Regarding the first factor, the stage of the proceedings, the age of the case discourages us from declaring the motions timely. The movants sought intervention more than four years after this case began. See id. (affirming a district court's denial of a motion to intervene as untimely when it was filed four years into the proceedings).
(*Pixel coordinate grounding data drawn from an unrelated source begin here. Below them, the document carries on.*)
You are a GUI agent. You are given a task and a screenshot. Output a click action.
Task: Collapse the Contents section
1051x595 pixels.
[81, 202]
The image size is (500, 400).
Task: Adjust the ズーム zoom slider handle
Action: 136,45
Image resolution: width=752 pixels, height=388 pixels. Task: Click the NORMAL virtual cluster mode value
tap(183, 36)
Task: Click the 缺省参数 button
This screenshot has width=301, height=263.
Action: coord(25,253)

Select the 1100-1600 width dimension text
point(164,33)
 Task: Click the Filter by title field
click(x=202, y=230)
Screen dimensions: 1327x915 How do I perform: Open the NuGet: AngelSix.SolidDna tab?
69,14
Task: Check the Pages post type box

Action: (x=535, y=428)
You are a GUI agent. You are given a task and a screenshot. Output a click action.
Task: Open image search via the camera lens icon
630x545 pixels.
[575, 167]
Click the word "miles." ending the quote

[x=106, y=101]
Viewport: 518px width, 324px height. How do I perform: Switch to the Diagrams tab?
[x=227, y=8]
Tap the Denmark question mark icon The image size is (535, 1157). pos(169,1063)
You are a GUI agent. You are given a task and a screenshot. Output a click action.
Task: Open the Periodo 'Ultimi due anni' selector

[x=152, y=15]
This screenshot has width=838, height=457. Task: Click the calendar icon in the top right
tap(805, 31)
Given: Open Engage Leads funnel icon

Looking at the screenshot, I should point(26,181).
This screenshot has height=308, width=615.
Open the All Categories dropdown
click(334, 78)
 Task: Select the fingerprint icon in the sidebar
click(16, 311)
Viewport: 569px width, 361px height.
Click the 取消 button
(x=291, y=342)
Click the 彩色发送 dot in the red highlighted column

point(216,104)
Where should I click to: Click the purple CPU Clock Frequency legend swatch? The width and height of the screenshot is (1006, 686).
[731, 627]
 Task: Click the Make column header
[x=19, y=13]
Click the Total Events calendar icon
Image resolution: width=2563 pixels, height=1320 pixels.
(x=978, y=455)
That this case is now on appeal rather than in the district court further suggests that the motions to intervene are untimely. See Bates v. Jones, 127 F.3d 870, 873 (9th Cir.1997) ; Amalgamated Transit Union Int'l, AFL–CIO v. Donovan, 771 F.2d 1551, 1552 (D.C.Cir.1985) (per curiam) (“A court of appeals may allow intervention at the appellate stage where none was sought in the district court only in an exceptional case for imperative reasons.” (internal quotation marks omitted)). In this case, the movants filed motions to intervene after our opinion was filed. If intervention on appeal is limited to “exceptional case[s],” then, by the same logic, intervention after the publication of an appellate opinion must be extremely rare. The first factor, therefore, weighs against timeliness.

B

The second factor, on the other hand, weighs in favor of timeliness. The parties have not given us any reason to believe that they would face prejudice as a result of delayed intervention by the movants.

C

The third factor, the reasons for and length of the delay, suggests that the motions to intervene are untimely. Under our longstanding precedent, [a] party seeking to intervene must act as soon as he ‘knows or has reason to know that his interests might be adversely affected by the outcome of the litigation.’ United States v. Oregon, 913 F.2d 576, 589 (9th Cir.1990) (quoting United States v. City of Chicago, 870 F.2d 1256, 1263 (7th Cir.1989) ); accord Alisal Water, 370 F.3d at 922–23 ; Commercial Realty Projects, 309 F.3d at 1120.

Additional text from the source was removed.